━━━ LISTED ENTRIES

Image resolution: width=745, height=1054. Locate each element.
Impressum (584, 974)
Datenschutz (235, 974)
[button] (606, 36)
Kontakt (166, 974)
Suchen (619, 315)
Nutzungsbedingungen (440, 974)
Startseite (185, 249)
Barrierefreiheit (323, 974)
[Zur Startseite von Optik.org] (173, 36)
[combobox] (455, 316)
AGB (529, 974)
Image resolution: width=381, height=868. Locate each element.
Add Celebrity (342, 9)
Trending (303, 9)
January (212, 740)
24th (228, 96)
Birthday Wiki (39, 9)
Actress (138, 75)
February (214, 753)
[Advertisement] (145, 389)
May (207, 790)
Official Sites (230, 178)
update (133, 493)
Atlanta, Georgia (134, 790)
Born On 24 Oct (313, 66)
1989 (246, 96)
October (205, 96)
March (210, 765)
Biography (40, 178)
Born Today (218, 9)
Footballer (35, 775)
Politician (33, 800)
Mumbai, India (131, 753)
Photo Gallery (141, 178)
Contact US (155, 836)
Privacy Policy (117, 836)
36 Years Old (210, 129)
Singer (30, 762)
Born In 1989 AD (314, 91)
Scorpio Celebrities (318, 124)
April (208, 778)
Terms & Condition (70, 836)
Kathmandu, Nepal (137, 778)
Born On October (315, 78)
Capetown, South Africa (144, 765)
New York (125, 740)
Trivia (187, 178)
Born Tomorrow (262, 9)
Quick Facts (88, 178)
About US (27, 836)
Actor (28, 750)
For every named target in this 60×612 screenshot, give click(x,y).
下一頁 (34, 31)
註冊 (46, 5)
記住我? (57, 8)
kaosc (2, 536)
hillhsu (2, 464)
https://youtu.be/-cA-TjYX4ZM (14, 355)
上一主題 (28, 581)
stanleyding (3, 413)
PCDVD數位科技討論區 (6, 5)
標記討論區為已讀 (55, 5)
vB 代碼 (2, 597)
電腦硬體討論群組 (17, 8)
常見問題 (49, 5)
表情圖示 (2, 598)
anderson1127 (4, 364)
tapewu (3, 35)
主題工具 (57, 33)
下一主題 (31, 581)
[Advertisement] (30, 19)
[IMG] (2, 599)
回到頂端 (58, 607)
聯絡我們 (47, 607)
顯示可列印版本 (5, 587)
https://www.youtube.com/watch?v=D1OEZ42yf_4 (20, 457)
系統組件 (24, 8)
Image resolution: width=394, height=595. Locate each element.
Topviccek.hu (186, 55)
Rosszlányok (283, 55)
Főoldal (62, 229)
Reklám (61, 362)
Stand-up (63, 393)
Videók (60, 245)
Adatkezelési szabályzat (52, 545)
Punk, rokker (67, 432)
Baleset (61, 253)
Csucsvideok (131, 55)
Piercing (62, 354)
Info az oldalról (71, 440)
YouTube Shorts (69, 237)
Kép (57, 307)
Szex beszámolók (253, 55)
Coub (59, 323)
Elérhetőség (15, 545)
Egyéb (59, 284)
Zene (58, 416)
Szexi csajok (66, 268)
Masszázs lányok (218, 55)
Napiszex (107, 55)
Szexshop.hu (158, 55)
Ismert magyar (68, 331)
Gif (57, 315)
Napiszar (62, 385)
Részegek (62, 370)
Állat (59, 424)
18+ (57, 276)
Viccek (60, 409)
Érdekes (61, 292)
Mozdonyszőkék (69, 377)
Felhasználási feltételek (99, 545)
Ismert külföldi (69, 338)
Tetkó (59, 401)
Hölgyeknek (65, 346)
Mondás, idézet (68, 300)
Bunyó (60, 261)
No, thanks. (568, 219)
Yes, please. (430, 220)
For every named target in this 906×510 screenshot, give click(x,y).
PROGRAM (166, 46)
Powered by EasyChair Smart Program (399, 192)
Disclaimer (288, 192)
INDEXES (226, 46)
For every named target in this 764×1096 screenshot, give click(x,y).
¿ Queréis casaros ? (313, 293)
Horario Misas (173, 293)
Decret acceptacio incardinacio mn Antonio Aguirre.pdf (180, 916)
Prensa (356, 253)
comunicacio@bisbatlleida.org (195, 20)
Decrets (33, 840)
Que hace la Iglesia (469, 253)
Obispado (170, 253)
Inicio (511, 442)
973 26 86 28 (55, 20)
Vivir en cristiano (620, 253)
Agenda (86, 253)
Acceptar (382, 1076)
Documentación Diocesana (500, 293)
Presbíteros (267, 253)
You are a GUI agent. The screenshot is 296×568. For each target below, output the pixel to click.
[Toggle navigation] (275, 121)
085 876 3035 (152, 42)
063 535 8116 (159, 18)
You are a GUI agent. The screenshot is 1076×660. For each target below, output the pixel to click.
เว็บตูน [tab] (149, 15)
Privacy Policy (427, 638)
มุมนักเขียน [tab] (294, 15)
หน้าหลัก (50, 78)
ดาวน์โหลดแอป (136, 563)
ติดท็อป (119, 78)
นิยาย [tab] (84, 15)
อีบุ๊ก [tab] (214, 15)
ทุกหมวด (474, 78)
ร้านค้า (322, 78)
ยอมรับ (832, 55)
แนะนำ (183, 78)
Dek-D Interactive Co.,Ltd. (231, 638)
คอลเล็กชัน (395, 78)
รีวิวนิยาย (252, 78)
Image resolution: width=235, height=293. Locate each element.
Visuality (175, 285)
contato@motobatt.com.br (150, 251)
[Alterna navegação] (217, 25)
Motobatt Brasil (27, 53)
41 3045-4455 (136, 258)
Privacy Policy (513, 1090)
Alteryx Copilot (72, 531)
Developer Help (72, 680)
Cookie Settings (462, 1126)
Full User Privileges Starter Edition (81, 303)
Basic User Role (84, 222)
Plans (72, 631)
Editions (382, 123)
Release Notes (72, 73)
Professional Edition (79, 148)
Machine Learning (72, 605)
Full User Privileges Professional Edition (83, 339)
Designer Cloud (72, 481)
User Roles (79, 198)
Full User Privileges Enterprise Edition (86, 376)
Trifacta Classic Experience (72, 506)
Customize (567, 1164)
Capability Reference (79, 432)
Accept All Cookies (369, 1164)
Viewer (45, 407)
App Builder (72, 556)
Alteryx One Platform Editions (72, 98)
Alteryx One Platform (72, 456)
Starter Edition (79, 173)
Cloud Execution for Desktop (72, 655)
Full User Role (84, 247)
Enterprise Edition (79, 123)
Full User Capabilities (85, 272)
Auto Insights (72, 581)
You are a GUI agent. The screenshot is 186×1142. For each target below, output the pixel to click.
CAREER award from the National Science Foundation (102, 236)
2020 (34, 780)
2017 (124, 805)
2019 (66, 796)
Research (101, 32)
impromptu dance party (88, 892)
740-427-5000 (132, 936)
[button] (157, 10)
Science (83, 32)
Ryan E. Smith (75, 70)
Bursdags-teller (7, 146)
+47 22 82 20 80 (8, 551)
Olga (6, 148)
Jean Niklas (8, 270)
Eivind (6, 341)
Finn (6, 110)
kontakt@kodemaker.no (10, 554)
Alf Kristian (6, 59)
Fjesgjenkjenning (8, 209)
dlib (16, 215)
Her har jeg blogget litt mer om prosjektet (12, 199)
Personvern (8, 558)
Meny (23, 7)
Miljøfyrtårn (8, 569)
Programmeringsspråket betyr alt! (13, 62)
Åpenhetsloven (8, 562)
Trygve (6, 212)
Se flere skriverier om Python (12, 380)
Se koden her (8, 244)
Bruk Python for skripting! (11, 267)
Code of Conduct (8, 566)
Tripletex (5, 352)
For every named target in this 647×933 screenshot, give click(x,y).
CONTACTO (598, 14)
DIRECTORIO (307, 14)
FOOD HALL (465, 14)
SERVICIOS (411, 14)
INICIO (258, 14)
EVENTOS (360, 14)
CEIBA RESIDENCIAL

━━━━━━

• **DO THIS**
Rewrite the material above, changing every "Locate each element" to "Find each element" and leaving everything else as it is.

• **FINISHED TASK**
Image resolution: width=745, height=1054. Find each element.
Impressum (584, 974)
Datenschutz (235, 974)
[button] (606, 36)
Kontakt (166, 974)
Suchen (619, 315)
Nutzungsbedingungen (440, 974)
Startseite (185, 249)
Barrierefreiheit (323, 974)
[Zur Startseite von Optik.org] (173, 36)
[combobox] (455, 316)
AGB (529, 974)
Image resolution: width=381, height=868. Find each element.
Add Celebrity (342, 9)
Trending (303, 9)
January (212, 740)
24th (228, 96)
Birthday Wiki (39, 9)
Actress (138, 75)
February (214, 753)
[Advertisement] (145, 389)
May (207, 790)
Official Sites (230, 178)
update (133, 493)
Atlanta, Georgia (134, 790)
Born On 24 Oct (313, 66)
1989 (246, 96)
October (205, 96)
March (210, 765)
Biography (40, 178)
Born Today (218, 9)
Footballer (35, 775)
Politician (33, 800)
Mumbai, India (131, 753)
Photo Gallery (141, 178)
Contact US (155, 836)
Privacy Policy (117, 836)
36 Years Old (210, 129)
Singer (30, 762)
Born In 1989 AD (314, 91)
Scorpio Celebrities (318, 124)
April (208, 778)
Terms & Condition (70, 836)
Kathmandu, Nepal (137, 778)
Born On October (315, 78)
Capetown, South Africa (144, 765)
New York (125, 740)
Trivia (187, 178)
Born Tomorrow (262, 9)
Quick Facts (88, 178)
About US (27, 836)
Actor (28, 750)
For every named target in this 60×612 screenshot, give click(x,y).
下一頁 (34, 31)
註冊 (46, 5)
記住我? (57, 8)
kaosc (2, 536)
hillhsu (2, 464)
https://youtu.be/-cA-TjYX4ZM (14, 355)
上一主題 (28, 581)
stanleyding (3, 413)
PCDVD數位科技討論區 (6, 5)
標記討論區為已讀 (55, 5)
vB 代碼 (2, 597)
電腦硬體討論群組 (17, 8)
常見問題 (49, 5)
表情圖示 (2, 598)
anderson1127 (4, 364)
tapewu (3, 35)
主題工具 (57, 33)
下一主題 (31, 581)
[Advertisement] (30, 19)
[IMG] (2, 599)
回到頂端 (58, 607)
聯絡我們 (47, 607)
顯示可列印版本 (5, 587)
https://www.youtube.com/watch?v=D1OEZ42yf_4 (20, 457)
系統組件 (24, 8)
Image resolution: width=394, height=595. Find each element.
Topviccek.hu (186, 55)
Rosszlányok (283, 55)
Főoldal (62, 229)
Reklám (61, 362)
Stand-up (63, 393)
Videók (60, 245)
Adatkezelési szabályzat (52, 545)
Punk, rokker (67, 432)
Baleset (61, 253)
Csucsvideok (131, 55)
Piercing (62, 354)
Info az oldalról (71, 440)
YouTube Shorts (69, 237)
Kép (57, 307)
Szex beszámolók (253, 55)
Coub (59, 323)
Elérhetőség (15, 545)
Egyéb (59, 284)
Zene (58, 416)
Szexi csajok (66, 268)
Masszázs lányok (218, 55)
Napiszex (107, 55)
Szexshop.hu (158, 55)
Ismert magyar (68, 331)
Gif (57, 315)
Napiszar (62, 385)
Részegek (62, 370)
Állat (59, 424)
18+ (57, 276)
Viccek (60, 409)
Érdekes (61, 292)
Mozdonyszőkék (69, 377)
Felhasználási feltételek (99, 545)
Ismert külföldi (69, 338)
Tetkó (59, 401)
Hölgyeknek (65, 346)
Mondás, idézet (68, 300)
Bunyó (60, 261)
No, thanks. (568, 219)
Yes, please. (430, 220)
For every named target in this 906×510 screenshot, give click(x,y).
PROGRAM (166, 46)
Powered by EasyChair Smart Program (399, 192)
Disclaimer (288, 192)
INDEXES (226, 46)
For every named target in this 764×1096 screenshot, give click(x,y).
¿ Queréis casaros ? (313, 293)
Horario Misas (173, 293)
Decret acceptacio incardinacio mn Antonio Aguirre.pdf (180, 916)
Prensa (356, 253)
comunicacio@bisbatlleida.org (195, 20)
Decrets (33, 840)
Que hace la Iglesia (469, 253)
Obispado (170, 253)
Inicio (511, 442)
973 26 86 28 (55, 20)
Vivir en cristiano (620, 253)
Agenda (86, 253)
Acceptar (382, 1076)
Documentación Diocesana (500, 293)
Presbíteros (267, 253)
You are a GUI agent. The screenshot is 296×568. For each target below, output the pixel to click.
[Toggle navigation] (275, 121)
085 876 3035 (152, 42)
063 535 8116 (159, 18)
You are a GUI agent. The screenshot is 1076×660. For each target below, output the pixel to click.
เว็บตูน [tab] (149, 15)
Privacy Policy (427, 638)
มุมนักเขียน [tab] (294, 15)
หน้าหลัก (50, 78)
ดาวน์โหลดแอป (136, 563)
ติดท็อป (119, 78)
นิยาย [tab] (84, 15)
อีบุ๊ก [tab] (214, 15)
ทุกหมวด (474, 78)
ร้านค้า (322, 78)
ยอมรับ (832, 55)
แนะนำ (183, 78)
Dek-D Interactive Co.,Ltd. (231, 638)
คอลเล็กชัน (395, 78)
รีวิวนิยาย (252, 78)
Image resolution: width=235, height=293. Find each element.
Visuality (175, 285)
contato@motobatt.com.br (150, 251)
[Alterna navegação] (217, 25)
Motobatt Brasil (27, 53)
41 3045-4455 (136, 258)
Privacy Policy (513, 1090)
Alteryx Copilot (72, 531)
Developer Help (72, 680)
Cookie Settings (462, 1126)
Full User Privileges Starter Edition (81, 303)
Basic User Role (84, 222)
Plans (72, 631)
Editions (382, 123)
Release Notes (72, 73)
Professional Edition (79, 148)
Machine Learning (72, 605)
Full User Privileges Professional Edition (83, 339)
Designer Cloud (72, 481)
User Roles (79, 198)
Full User Privileges Enterprise Edition (86, 376)
Trifacta Classic Experience (72, 506)
Customize (567, 1164)
Capability Reference (79, 432)
Accept All Cookies (369, 1164)
Viewer (45, 407)
App Builder (72, 556)
Alteryx One Platform Editions (72, 98)
Alteryx One Platform (72, 456)
Starter Edition (79, 173)
Cloud Execution for Desktop (72, 655)
Full User Role (84, 247)
Enterprise Edition (79, 123)
Full User Capabilities (85, 272)
Auto Insights (72, 581)
You are a GUI agent. The screenshot is 186×1142. For each target below, output the pixel to click.
CAREER award from the National Science Foundation (102, 236)
2020 (34, 780)
2017 (124, 805)
2019 (66, 796)
Research (101, 32)
impromptu dance party (88, 892)
740-427-5000 (132, 936)
[button] (157, 10)
Science (83, 32)
Ryan E. Smith (75, 70)
Bursdags-teller (7, 146)
+47 22 82 20 80 (8, 551)
Olga (6, 148)
Jean Niklas (8, 270)
Eivind (6, 341)
Finn (6, 110)
kontakt@kodemaker.no (10, 554)
Alf Kristian (6, 59)
Fjesgjenkjenning (8, 209)
dlib (16, 215)
Her har jeg blogget litt mer om prosjektet (12, 199)
Personvern (8, 558)
Meny (23, 7)
Miljøfyrtårn (8, 569)
Programmeringsspråket betyr alt! (13, 62)
Åpenhetsloven (8, 562)
Trygve (6, 212)
Se flere skriverier om Python (12, 380)
Se koden her (8, 244)
Bruk Python for skripting! (11, 267)
Code of Conduct (8, 566)
Tripletex (5, 352)
For every named target in this 647×933 screenshot, give click(x,y).
CONTACTO (598, 14)
DIRECTORIO (307, 14)
FOOD HALL (465, 14)
SERVICIOS (411, 14)
INICIO (258, 14)
EVENTOS (360, 14)
CEIBA RESIDENCIAL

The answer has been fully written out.